I am curious about the main point you make in section 3 where you suggested that standardized tests would tend to underestimate the scholastic aptitude of demographics that are more likely to feel anxious about tests and less likely to spend a lot of time preparing for them.

I agree that this would likely be true if the goal of the test were to measure job aptitude or general intelligence or anything else that doesn’t typically involve taking a lot of tests, but what the standardized tests are trying to measure is future success in college – and success in college, particularly at the undergraduate level, is largely a matter of doing well on tests. If someone gets a low SAT score because, despite high intelligence, he doesn’t prepare much for tests and experiences a lot of test-related anxiety, I would assume that such a person would also tend to do poorly on exams in college for the same reasons. If the SAT predicts that such people are less likely to succeed in college, that seems like a useful feature, not a bug to be corrected for.

Going back to your orator example, real-world oratory rarely involves being one in a series of speakers who speak in alphabetical order, which is why you want to correct for the effect of names. If you wanted to hire orators for a job that did involve speaking at events where people speak in alphabetical order, then you wouldn’t want to correct for names at all. People named Zykowski really would tend to be less effective orators than people named Abrams in this scenario, and you would want to preferentially hire the latter.

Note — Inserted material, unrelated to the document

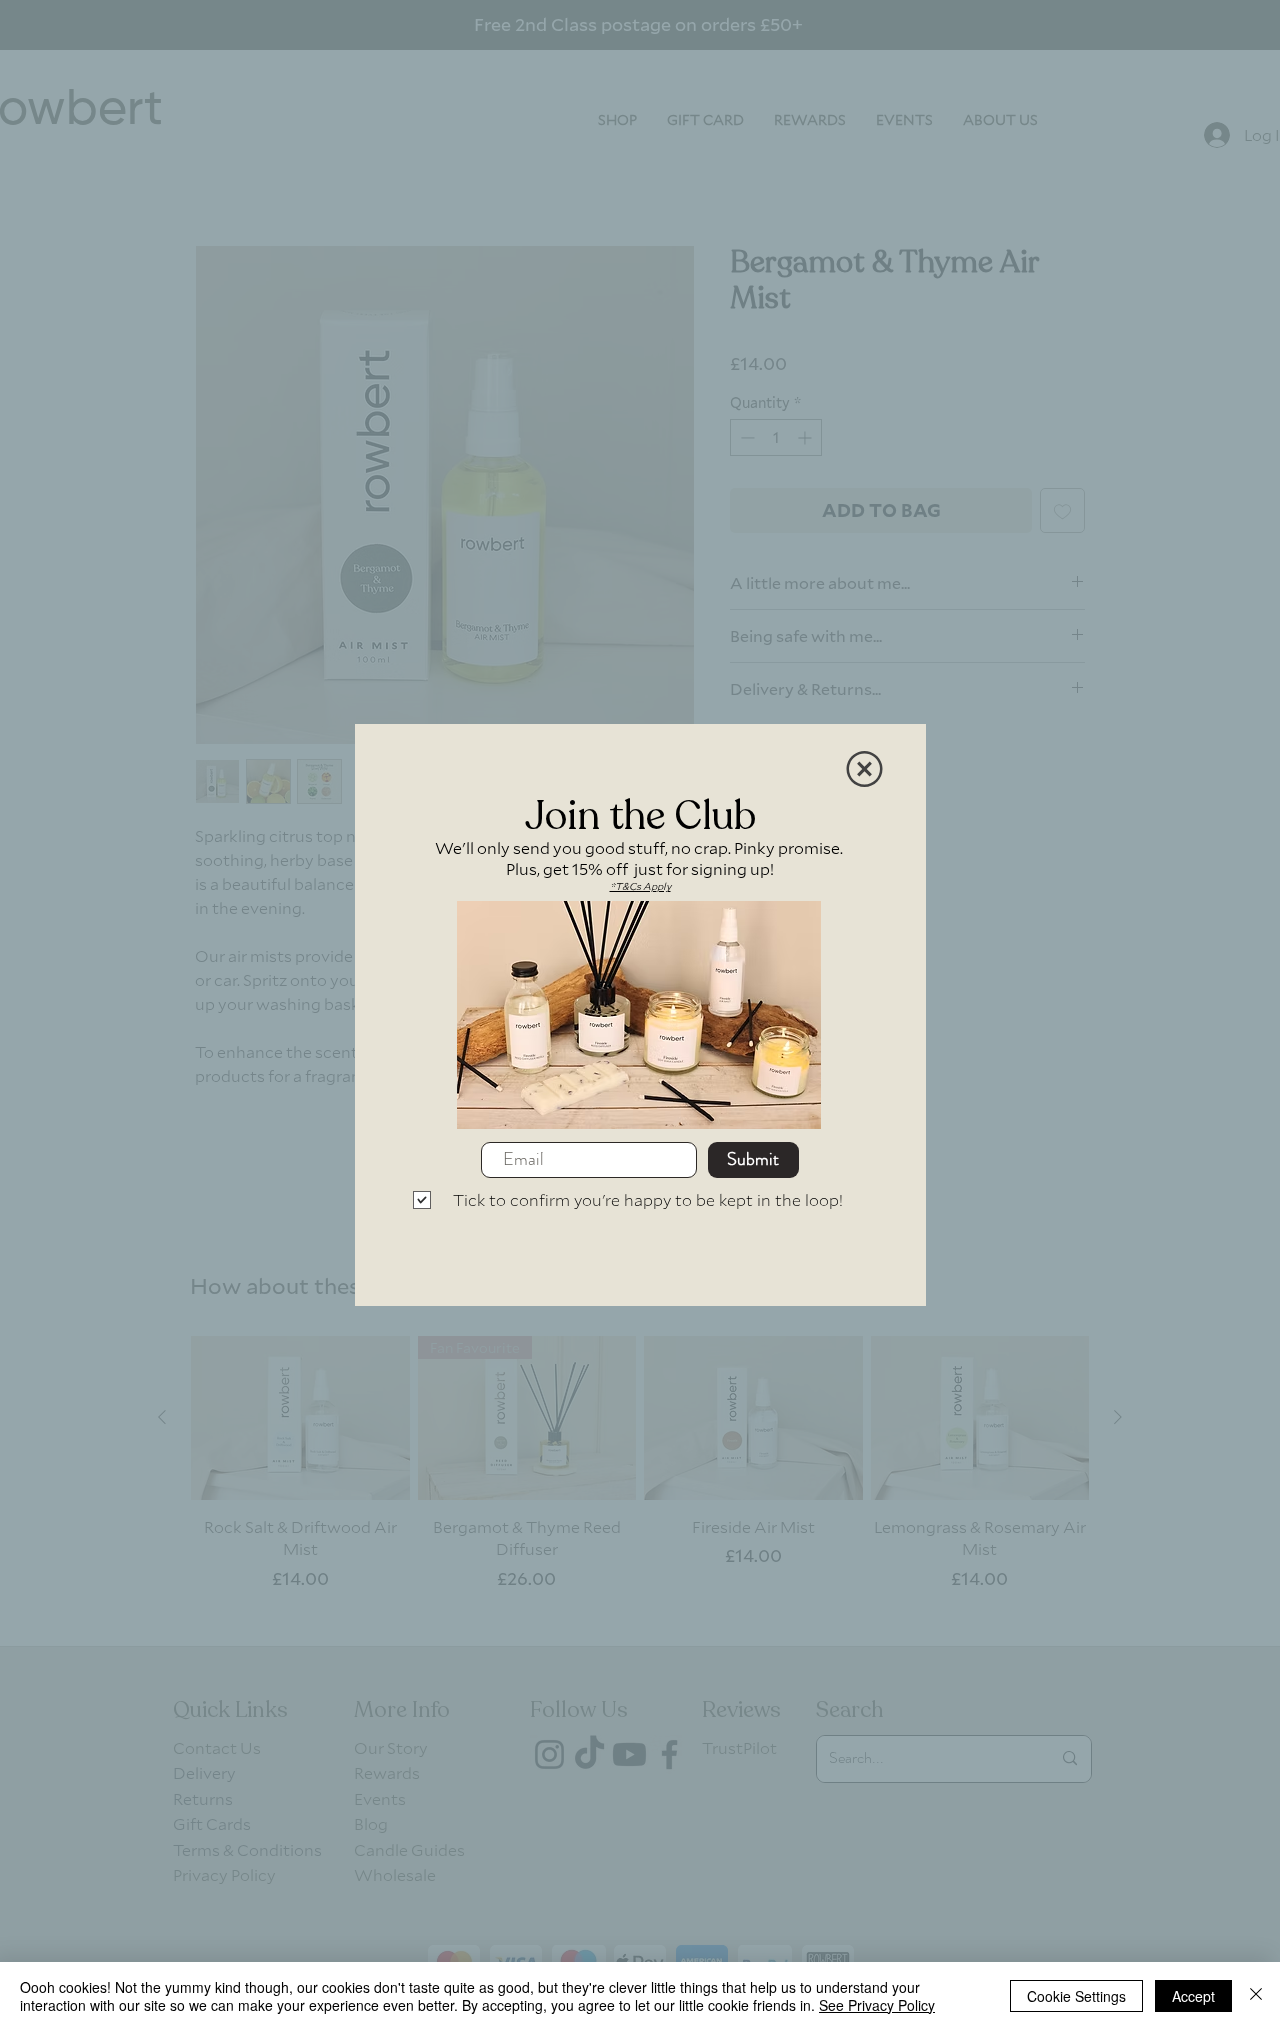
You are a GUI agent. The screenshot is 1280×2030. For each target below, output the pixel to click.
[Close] (1256, 1996)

Of course, it still wouldn’t be fair that someone should have a disadvantage just because he happens to be named Zykowski, so it’s important to be clear on what the goal is: to choose the people who are (for any reason) most likely to succeed, or to help people who are (for unfair reasons) less likely to succeed. If the former, I don’t find your argument for affirmative action in college admissions to be convincing.

Luther

Thanks for pointing this out! Having spent significant effort reducing the importance of tests in the courses I teach⁴⁴ For many reasons; I might post more about this later. and being part of a field that typically puts most grade weight on projects, not tests, I sometimes forget that there are fields in which and instructors for whom test anxiety is likely to dramatically impact student performance.

That said, the general principle holds. Even in a test-heavy college career, having spent a hundred hours taking test prep courses will still inflate test scores in a way that is unlikely to be good for college⁵⁵ Assuming college is busy enough the student can’t continue to pay for hundreds of hours of test prep for every test they take., and there are many other admissions factors that also suffer from some form of inflation and also benefit from correction. A few examples:

Winning prizes at science fairs measures funding as well as science potential.
Well-written application essays measures access to editors as well as writing ability, and access to essay content mentors as well as fit for the college.
Self-reported achievements measures cultural expectations for boasting vs modesty as well as actual achievement.
High school GPA measures the grading scales used by the school as well as student performance. In many high schools in the US, courses you have to pay extra for use a 5-point scale where free courses use a 4-point scale, so it also often measures finances.

And so on. As you point out, some colleges might value some of these also-measured characteristics and want to select for them, but often they don’t value them and want to control for them instead.